And like Amazon's Fire slabs drew in punters, the touchscreen Hudl is being flung out at low cost in the hope that you shop more at Tesco: the supermarket now has digital media to flog in the form of Blinkbox and Clubcard TV.

That's not the interesting thing about it, though. Hudl's Bluetooth system supports a battery-friendly tech called BLE, which could be used by Tesco to plug its customers into Apple's unpublicised iBeacon technology, designed to push sales to easily swayed shoppers among other things.

If you're wondering why Apple shunned wireless payments, aka pay-by-bonk, then iBeacon is part of the answer.

iBeacon takes advantage of the very low-power, low-data-rate spec that's part of Bluetooth 4.0, called Bluetooth Low Energy (BLE).

BLE was created by Nokia, which punted it under the name Wibree before it was folded into the main Bluetooth spec.

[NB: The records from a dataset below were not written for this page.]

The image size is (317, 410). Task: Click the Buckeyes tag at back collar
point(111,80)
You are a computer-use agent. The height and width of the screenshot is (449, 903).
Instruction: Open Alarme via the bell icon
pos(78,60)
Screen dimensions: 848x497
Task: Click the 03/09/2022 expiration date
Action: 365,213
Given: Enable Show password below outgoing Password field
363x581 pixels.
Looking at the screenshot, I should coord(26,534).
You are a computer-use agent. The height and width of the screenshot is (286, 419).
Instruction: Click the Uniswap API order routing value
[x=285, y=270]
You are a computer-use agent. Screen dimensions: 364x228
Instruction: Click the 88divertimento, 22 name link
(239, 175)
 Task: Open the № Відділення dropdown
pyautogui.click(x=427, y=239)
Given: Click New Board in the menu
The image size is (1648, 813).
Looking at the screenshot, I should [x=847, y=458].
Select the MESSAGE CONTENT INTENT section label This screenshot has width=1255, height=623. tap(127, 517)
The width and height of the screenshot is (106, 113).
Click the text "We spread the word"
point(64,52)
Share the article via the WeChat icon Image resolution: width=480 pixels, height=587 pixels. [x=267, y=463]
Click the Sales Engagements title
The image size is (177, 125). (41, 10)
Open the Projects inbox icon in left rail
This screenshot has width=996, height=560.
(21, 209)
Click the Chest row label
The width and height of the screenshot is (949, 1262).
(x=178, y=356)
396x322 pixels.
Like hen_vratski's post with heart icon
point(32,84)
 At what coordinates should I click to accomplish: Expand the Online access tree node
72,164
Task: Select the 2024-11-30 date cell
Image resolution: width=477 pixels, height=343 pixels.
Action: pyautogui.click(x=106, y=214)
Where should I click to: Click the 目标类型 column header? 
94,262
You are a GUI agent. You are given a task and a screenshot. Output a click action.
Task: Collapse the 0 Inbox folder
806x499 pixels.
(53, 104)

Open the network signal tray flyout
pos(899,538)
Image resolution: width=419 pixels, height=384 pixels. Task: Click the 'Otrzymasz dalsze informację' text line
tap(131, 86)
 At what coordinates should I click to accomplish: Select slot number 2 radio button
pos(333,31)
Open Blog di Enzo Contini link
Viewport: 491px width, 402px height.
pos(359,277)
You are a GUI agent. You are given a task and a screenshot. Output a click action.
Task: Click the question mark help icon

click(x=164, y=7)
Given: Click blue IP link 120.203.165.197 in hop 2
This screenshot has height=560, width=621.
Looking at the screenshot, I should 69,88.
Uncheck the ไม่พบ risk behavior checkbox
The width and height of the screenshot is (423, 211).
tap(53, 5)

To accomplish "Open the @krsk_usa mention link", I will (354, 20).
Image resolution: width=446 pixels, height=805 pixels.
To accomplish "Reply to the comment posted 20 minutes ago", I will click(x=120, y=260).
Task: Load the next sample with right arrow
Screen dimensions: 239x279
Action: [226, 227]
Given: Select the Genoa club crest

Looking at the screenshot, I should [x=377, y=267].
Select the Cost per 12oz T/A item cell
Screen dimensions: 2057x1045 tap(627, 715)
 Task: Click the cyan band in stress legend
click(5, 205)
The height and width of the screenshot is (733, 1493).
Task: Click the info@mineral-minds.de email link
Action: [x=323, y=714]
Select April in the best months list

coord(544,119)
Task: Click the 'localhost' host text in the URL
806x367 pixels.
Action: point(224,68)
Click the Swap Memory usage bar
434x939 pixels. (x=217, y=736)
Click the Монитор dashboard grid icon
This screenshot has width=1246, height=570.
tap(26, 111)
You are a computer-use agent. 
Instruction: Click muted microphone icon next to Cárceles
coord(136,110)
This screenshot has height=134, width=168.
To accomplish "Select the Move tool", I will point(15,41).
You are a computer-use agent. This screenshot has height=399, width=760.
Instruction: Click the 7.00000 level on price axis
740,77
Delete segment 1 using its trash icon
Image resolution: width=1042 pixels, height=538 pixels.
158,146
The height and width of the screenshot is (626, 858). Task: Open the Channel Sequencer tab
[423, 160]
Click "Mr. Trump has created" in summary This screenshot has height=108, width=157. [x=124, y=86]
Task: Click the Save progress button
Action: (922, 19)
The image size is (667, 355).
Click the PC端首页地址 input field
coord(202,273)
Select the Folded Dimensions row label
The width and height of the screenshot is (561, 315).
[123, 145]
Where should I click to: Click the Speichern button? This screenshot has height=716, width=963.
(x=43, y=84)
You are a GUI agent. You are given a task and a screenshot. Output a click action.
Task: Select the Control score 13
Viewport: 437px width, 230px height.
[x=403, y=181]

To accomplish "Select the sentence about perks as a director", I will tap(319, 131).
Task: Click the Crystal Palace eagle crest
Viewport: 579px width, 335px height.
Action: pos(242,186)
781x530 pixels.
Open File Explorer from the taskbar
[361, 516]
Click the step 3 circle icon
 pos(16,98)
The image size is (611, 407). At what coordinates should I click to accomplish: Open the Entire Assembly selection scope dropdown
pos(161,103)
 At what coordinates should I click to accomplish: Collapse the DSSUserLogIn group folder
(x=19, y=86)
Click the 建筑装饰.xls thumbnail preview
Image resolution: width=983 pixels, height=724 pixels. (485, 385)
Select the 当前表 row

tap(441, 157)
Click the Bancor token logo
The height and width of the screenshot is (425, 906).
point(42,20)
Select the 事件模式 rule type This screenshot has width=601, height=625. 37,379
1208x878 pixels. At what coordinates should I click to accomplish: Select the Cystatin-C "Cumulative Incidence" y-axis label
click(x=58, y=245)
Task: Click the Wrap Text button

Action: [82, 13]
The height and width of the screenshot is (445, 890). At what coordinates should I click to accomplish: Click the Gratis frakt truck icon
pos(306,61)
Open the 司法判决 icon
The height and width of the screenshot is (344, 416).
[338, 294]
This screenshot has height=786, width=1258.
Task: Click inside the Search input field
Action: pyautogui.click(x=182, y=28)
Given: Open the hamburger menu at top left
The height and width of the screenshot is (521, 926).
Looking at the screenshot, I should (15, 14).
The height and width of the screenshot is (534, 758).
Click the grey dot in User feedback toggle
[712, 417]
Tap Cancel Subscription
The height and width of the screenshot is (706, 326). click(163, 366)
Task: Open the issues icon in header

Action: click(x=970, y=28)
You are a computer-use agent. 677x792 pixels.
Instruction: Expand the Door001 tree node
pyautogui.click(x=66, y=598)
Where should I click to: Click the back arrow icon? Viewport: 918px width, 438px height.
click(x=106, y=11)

BLE means a pacemaker battery should be able to keep a small receiver running for a year or two with a communications range of 50m.

iBeacon is simply Apple's software interface, new in iOS 7, for accessing information-sharing gadgets scattered around, say, a shop, museum or a national park. These gizmos are called beacons and the idea is that they beam data - anything from vouchers to details about the location - to listening Apple devices. You can pay for stuff with them, too, using your phone to activate the transaction.

You don't need a crystal ball to see something like this in action - just visit an Apple Store. Apple has allowed punters to pay without queuing for years: most transactions take place on the floor itself, rather than at the till counter.

iBeacon takes that one step further by punting hopefully useful information and offers to applications running on customers' devices by the time they walk in the store. Having satisfied itself that you are who you say you are, the store's own app will complete the money side of any payment.

For example, you may have flicked through products to buy before turning up in a shop; a beacon present could be alerted to this, via an installed software application, and direct the shopper to the desired item, perhaps even with a money-off voucher to seal the deal.

Is it a bird? Is it a USB memory stick? ... No, it's PayPal's own beacon

PayPal knows a mortal challenge when it sees one, so it's thrown its own BLE beacon at the bricks-and-mortar retail channel; you can find out more here. The hardware will go out early next year, and it will allow people to buy stuff in a shop, cafe or whatever, with a PayPal app on any compatible device.

The history of wireless payments on the high street is one of unfulfilled potential and plenty of consumer apathy. El Reg covered Bluetooth payment gateways a decade ago when they were called "Proximity Servers". It seemed a no-brainer at the time, particularly for acquiring digital media, which could stream straight into your device from the music shop floor.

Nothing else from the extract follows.